Danny Yoo dyoo at hkn.eecs.berkeley.edu
Fri Sep 16 00:38:43 CEST 2005



> 1427021_s_at	chr7:102786983-102794499	(+)
> 1452285_a_at	chr7:102786983-102794499	(+)
> 1445553_at	chr7:102848766-102910961	(-)
> 1420925_at	chr7:102863841-102887410	(+)
> 1450041_a_at	chr7:102863841-102887410	(+)
> 1447553_x_at	chr7:102899711-102899995	(-)
> 1418478_at	chr7:102991513-103023463	(-)
> 1452892_at	chr7:103132162-103291925	(-)
> 1430157_at	chr7:103292083-103297768	(+)

[some text cut]

> I want to find such instances of jack and jill's that fall in the same
> ranges and they should be in opposite to each other.


Hi Srinivas,


Let's break this down into two separate problems:

    1.  Finding Ranges that overlap.
    2.  Given two Ranges, see if they're in opposite directions.

I'm going to ignore problem 2 at the moment.  *grin*


If we don't care too much about efficiency, the following should help you
solve problem 1.

######
class Range(object):
    def __init__(self, low, high):
        assert low <= high
        self.low, self.high = low, high

    def is_overlapping(self, other):
        """Returns true if this range overlaps the other range.
        The exact boolean condition is copied from the
        classic textbook "Introduction to Algorithms, 2nd edition",
        section 14.3.
        """
        return (self.low <= other.high) and other.low <= self.high
######


For example:

######
>>> Range(1, 2).is_overlapping(Range(2, 3))
True
>>> Range(1, 2).is_overlapping(Range(3, 3))
False
>>> Range(1, 2).is_overlapping(Range(-2, 0))
False
>>> Range(1, 2).is_overlapping(Range(-42, 42))
True
######

So if you have sequence of Ranges like this, you can brute force and just
loop across all possible pairs, and do this is_overlapping() check.  You
may want to test this on a small sample dataset just to see that it works.
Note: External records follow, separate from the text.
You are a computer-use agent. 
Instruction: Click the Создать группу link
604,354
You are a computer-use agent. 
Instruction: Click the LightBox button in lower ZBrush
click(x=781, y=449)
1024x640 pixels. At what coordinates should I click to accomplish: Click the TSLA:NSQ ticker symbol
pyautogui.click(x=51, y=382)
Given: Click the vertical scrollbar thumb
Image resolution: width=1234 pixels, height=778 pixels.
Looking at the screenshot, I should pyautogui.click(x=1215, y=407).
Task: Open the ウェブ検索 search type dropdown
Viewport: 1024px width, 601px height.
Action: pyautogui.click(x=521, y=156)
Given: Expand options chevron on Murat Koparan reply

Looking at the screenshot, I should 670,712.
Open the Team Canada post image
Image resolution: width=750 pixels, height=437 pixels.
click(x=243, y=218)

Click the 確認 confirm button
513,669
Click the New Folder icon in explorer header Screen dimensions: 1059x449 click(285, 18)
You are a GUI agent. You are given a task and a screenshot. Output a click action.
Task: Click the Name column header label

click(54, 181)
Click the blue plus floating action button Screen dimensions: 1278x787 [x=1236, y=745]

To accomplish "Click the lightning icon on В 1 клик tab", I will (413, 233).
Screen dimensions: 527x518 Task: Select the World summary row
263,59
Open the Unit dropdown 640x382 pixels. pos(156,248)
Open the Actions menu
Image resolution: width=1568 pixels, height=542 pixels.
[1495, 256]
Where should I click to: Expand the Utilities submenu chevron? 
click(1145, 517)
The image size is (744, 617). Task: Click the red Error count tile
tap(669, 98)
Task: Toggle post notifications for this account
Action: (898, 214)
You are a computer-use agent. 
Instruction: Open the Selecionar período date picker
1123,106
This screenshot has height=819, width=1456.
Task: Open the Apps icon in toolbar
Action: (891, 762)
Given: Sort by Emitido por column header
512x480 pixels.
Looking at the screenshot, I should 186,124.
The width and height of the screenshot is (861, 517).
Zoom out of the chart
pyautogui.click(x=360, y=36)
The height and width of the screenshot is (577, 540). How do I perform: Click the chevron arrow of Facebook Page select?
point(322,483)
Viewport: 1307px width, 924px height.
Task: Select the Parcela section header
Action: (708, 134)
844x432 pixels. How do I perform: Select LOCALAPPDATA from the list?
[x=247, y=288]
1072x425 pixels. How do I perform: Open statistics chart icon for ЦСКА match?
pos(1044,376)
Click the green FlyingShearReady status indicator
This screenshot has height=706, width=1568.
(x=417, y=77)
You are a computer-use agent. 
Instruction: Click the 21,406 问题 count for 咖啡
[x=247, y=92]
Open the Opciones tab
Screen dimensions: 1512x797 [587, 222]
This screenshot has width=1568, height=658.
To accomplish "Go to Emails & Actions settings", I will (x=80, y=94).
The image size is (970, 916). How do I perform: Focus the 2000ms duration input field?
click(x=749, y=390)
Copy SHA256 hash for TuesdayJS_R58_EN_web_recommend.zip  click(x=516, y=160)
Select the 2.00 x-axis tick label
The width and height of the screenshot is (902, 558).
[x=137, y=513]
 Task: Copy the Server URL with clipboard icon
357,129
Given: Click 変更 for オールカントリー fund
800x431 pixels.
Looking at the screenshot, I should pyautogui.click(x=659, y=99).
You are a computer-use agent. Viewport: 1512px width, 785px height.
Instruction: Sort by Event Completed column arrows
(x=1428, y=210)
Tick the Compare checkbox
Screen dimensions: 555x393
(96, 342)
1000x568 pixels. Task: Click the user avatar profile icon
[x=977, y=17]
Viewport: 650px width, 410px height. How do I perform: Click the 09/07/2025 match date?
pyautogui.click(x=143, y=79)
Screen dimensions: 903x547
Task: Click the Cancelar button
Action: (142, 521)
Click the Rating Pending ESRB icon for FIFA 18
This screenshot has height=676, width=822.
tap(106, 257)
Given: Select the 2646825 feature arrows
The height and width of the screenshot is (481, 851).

This approach, however, is slow, and gets slower as the dataset grows.
If we do care about efficiency, we have to do something a little smarter.

Interval trees or K-d Tree data structures are examples of data structures
that can help you do range-intersection queries much more quickly than a
brute-force approach.  There's an implementation of K-d trees in
biopython:

    http://biopython.org/docs/api/public/Bio.KDTree-module.html

so you may want to investigate this with the Biopython folks if speed is a
concern.  John Bentley wrote a nice survey article talking about these
range-searching algorithms here:

    http://portal.acm.org/citation.cfm?id=356797

although you might need an ACM account to get at the article.



> Truely, I always flunk and my mind gets blackedout when I see these
> number ranges.  I do not know how to write : check "if a range of
> numbers fall in the other range of numbers" condition.

Yeah, me too.  Check out the book reference in the code above: it helps to
clear things up about intervals and range checking.